* [Bloc de texte]
....

Pour des certitudes absolues et intangibles, il suffit de se tourner vers les mouvements intégristes, sectaires, complotistes…
qui ne manquent pas.
Un article venu à point nommé
Le lendemain de l'échange à l'origine de cet article, et par un heureux hasard, le magazine Science replace dans son contexte (A.H. Peslier, 2020 [1]) un article
mentionnant la possible contribution des chondrites à enstatite dans l'origine de l'eau sur Terre (L. Piani et al., 2020 [2]). Voyons rapidement ce que nous rappellent ou nous
apprennent ces articles.
Si les chondrites à enstatite sont communément admises comme étant représentatives du matériau type s'étant agrégé pour former la
Terre, leur faible teneur en eau, de l'ordre de 1‰ explique qu'elles n'ont longtemps pas été prise comme des corps ayant apporté
une quantité significative de l'eau terrestre, contrairement à des chondrites carbonées, dont certaines sont bien plus riches en
eau (plusieurs %), ou, plus encore, les comètes (eau sous forme de glace). L'étude attentive de la teneur en eau d'une série de
chondrites à enstatite et de la composition isotopique de leur eau et de leur azote a été effectuée récemment par Piani et al.
[]2. Les teneurs en eau en font un réservoir initial potentiellement suffisant pour expliquer une
partie de l'eau terrestre : en considérant une Terre d'origine “chondrite à enstatite”, la quantité d'eau cumulée est
suffisante pour remplir les océans actuels et hydrater le manteau, même pour les estimations les plus hautes. Les
caractéristiques isotopiques de ces chondrites ne permettent cependant pas d'expliquer les compositions actuelles ni des eaux
superficielles ni des eaux mantelliques. Plusieurs sources, dont certaines chondrites carbonées et les comètes sont actuellement
nécessaires pour expliquer les compositions observées. Cette étude montre donc, comme discuté dans la présentation de Peslier
[1], qu'une partie de l'eau terrestre actuelle pourrait avoir été présente dès l'origine de la
Terre (voir aussi la brève du CNRS d'aout 2020 La Terre aurait toujours été
riche en eau, disponible aussi en anglais (utile en DNL) Earth may always have been wet). Piani et al.

....

* [Informations fournies]

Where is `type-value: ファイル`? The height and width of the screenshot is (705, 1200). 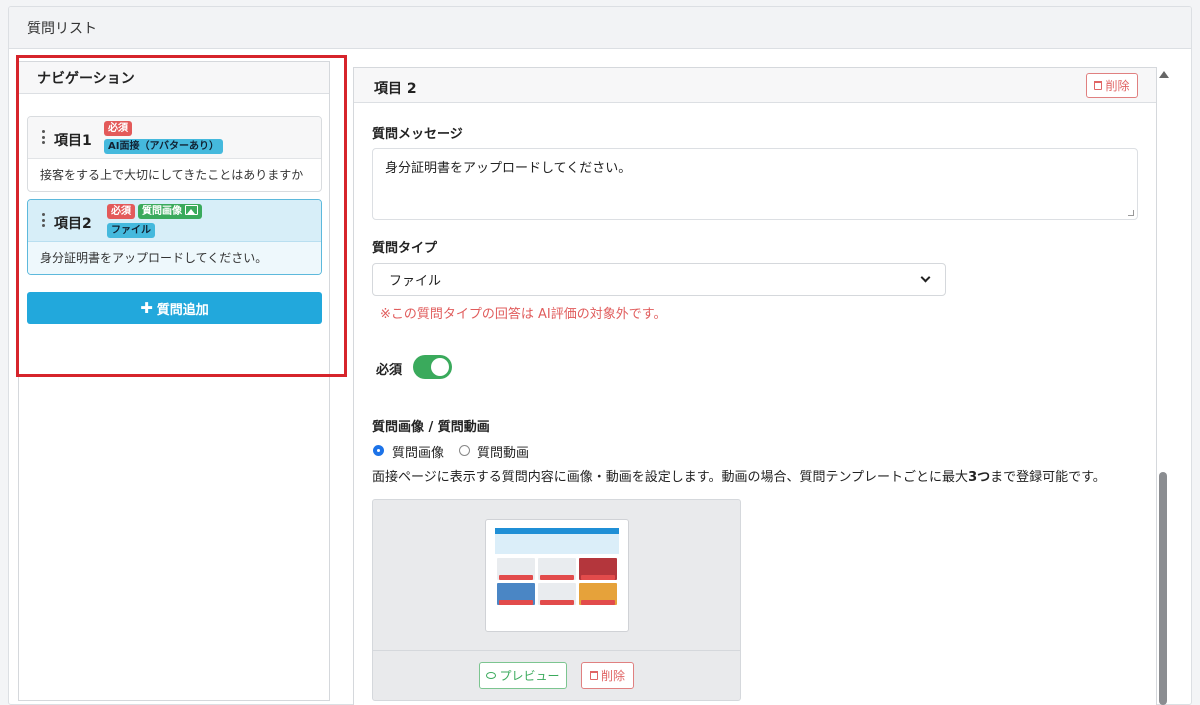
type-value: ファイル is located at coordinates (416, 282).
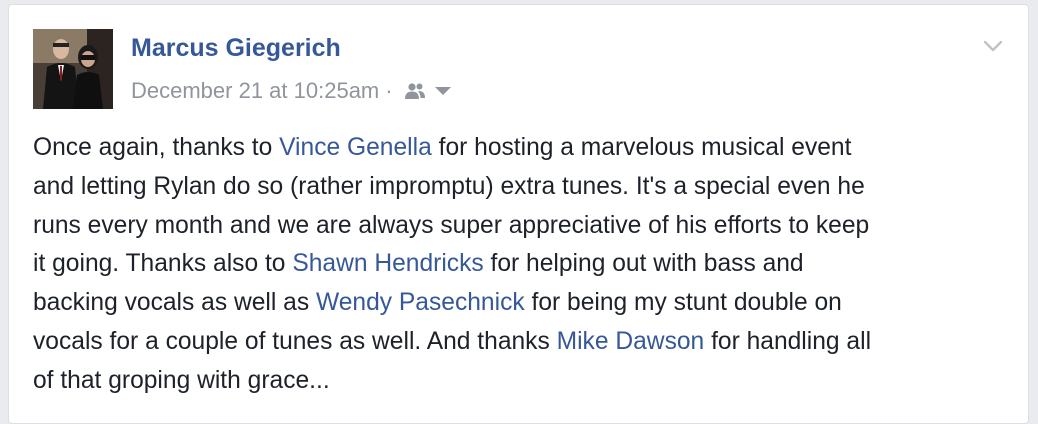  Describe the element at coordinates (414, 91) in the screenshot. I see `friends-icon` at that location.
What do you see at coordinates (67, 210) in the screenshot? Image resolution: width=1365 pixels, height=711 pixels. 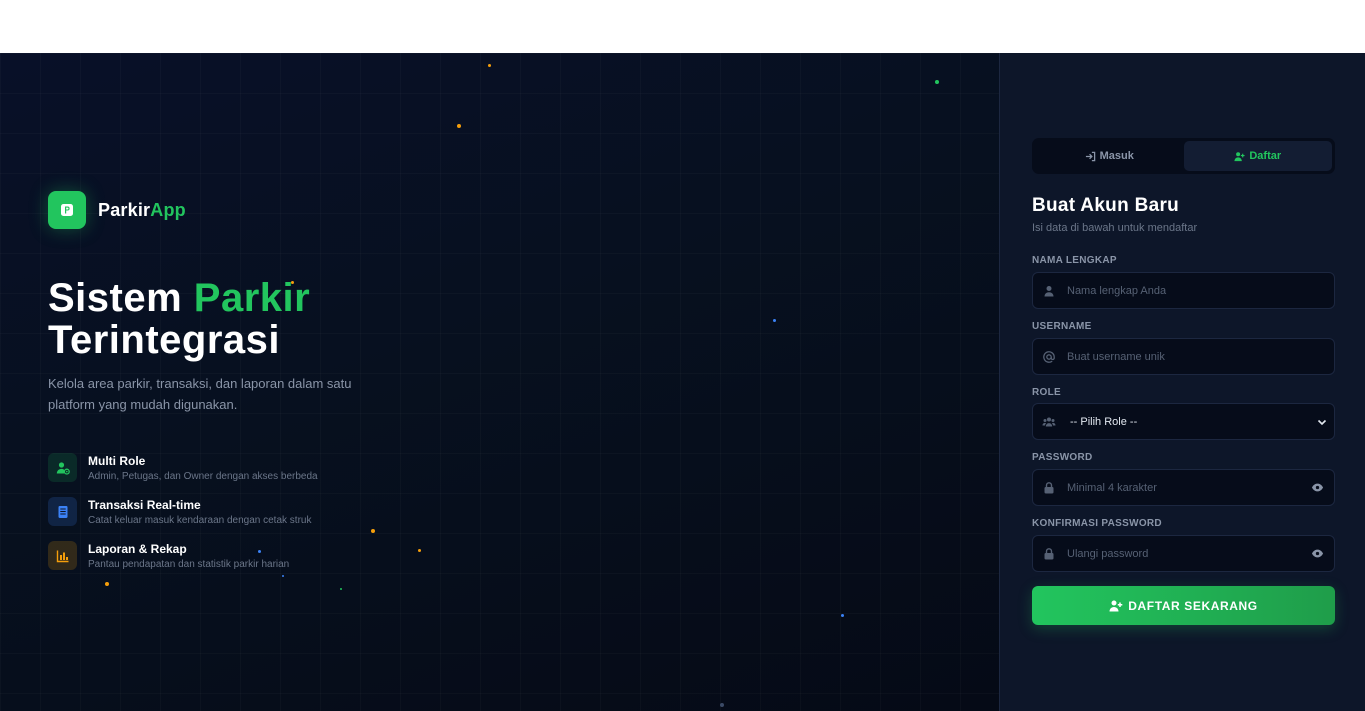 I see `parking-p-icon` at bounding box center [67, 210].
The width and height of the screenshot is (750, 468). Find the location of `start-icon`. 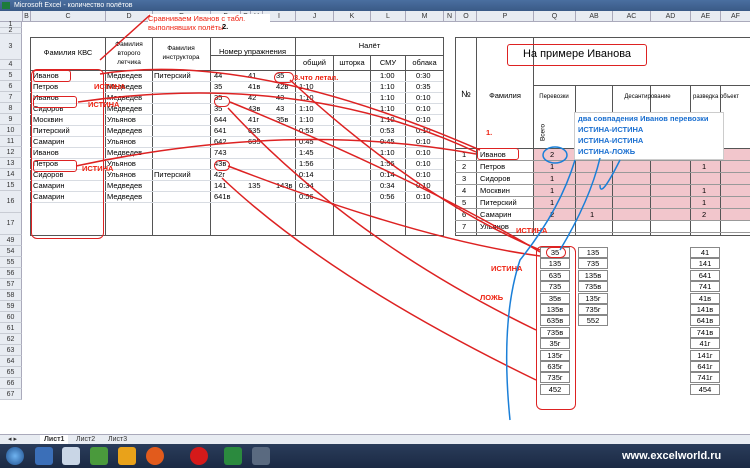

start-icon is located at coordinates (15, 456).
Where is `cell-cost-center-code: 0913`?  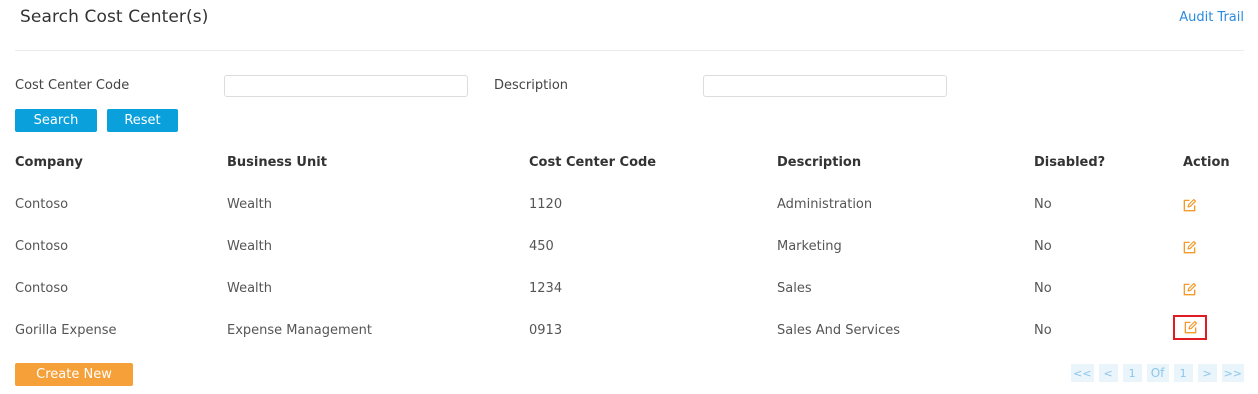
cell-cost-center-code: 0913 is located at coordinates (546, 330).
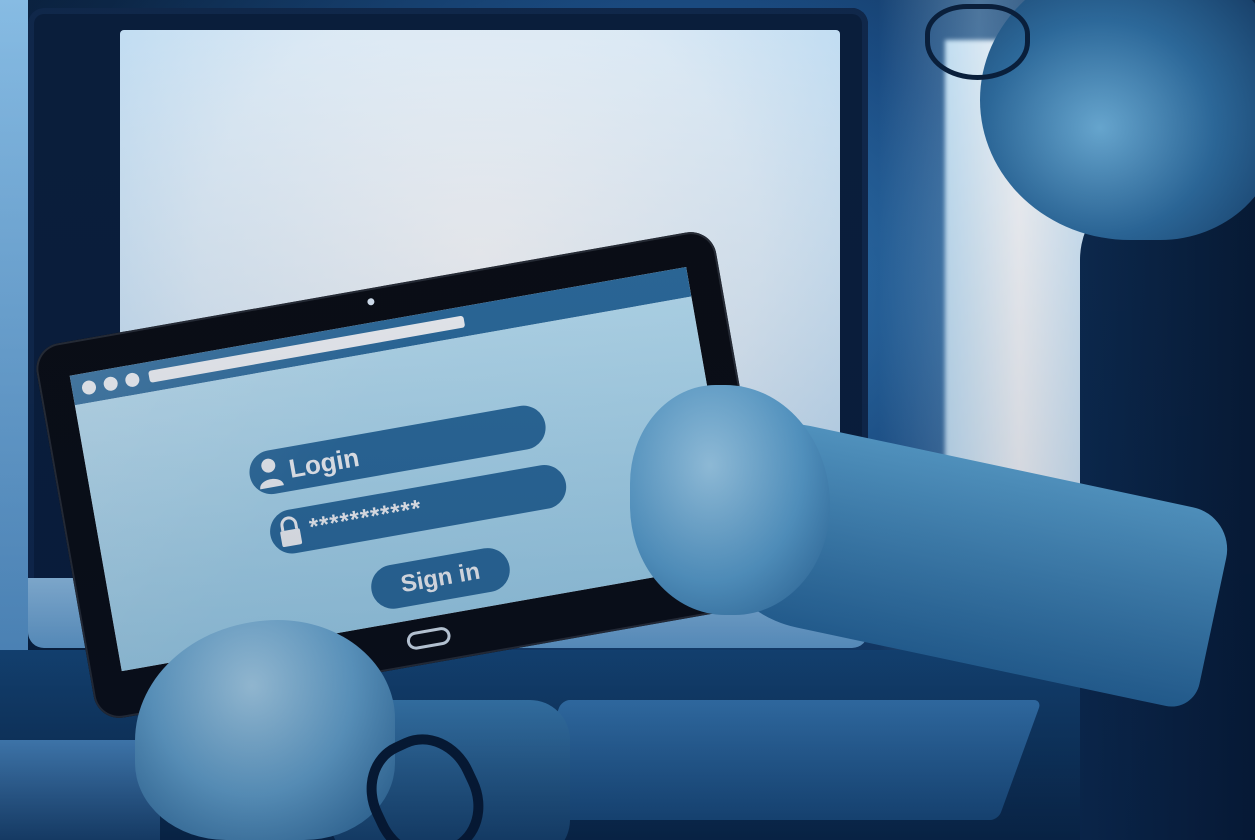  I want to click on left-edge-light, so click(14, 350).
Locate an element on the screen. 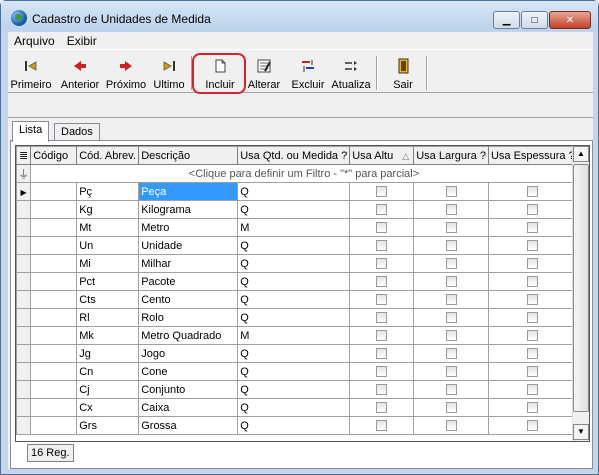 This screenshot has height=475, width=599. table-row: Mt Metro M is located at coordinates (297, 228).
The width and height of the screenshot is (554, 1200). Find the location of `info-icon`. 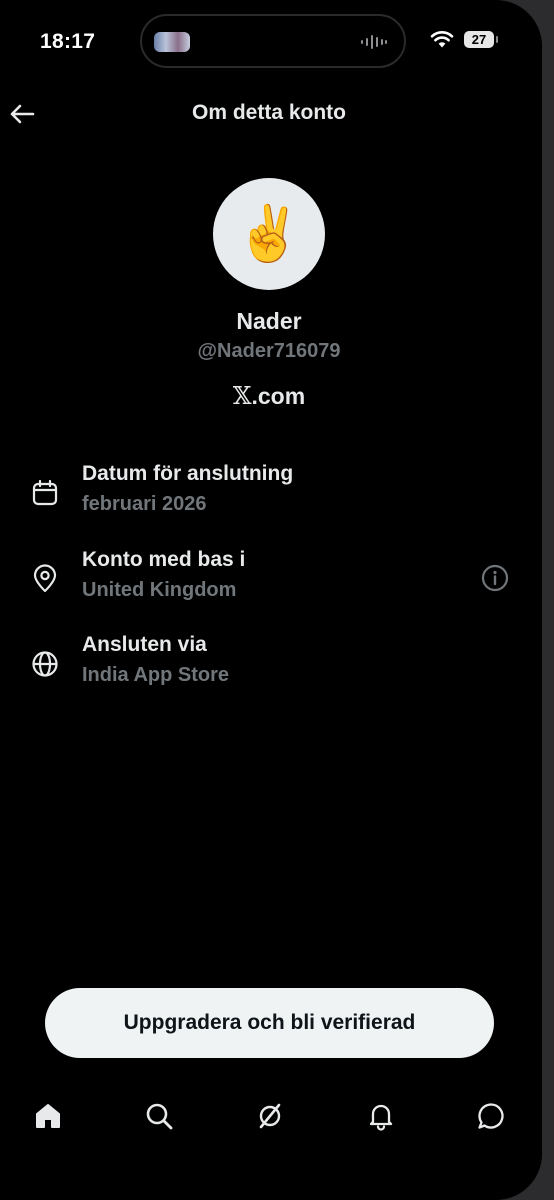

....

* [Consigne détaillée]
Poursuivez le texte sur l'origine de l'eau terrestre à partir de l'endroit où il s'arrête. Ces items proviennent d'une autre source.

* [Résultat de l'exercice]
proposent plusieurs scénarios aboutissant à des contributions différentes des chondrites à enstatite, carbonée, ou ordinaires
(les comètes ne sont pas ici prises en compte).
Mais, si suffisamment d'eau en quantité était initialement disponible dans le matériau chondritique initial, il est important
et difficile de quantifier la proportion de cette eau qui a dégazé lors de l'état “magmatique” de la Terre en formation, eau
libérée à sa surface dont une grande partie s'est certainement échappée vers l'espace du fait de la pression et de la
température de surface d'alors. C'est là que l'impact de Théia est une possible explication à la présence possible en surface
d'eau “initiale” : si le dégazage initial n'a pas été trop important, l'impact a certainement dû éjecter l'eau
superficielle présente au moment de l'impact mais a aussi permis un “redégazage” du manteau contenant encore de l'eau,
redégazage qui aurait alors permis la présence d'eau “originelle” à la surface de la Terre, les autres contributions post-Théia
à l'hydrosphère superficielle (comètes, chondrites carbonées) expliquant alors les compositions isotopiques actuelles et les
différences entre eau mantellique et eau de surface.
Cette étude récente montre que la question des contributeurs à l'eau terrestre est encore d'actualité, et que chaque nouvelle
étude apporte “de l'eau au moulin”, sachant que pour l'instant, différentes sources sont bien décrites, mais que les données
analytiques permettent aujourd'hui encore de proposer des contributions variables selon les scénarios et les contributeurs pris
en compte.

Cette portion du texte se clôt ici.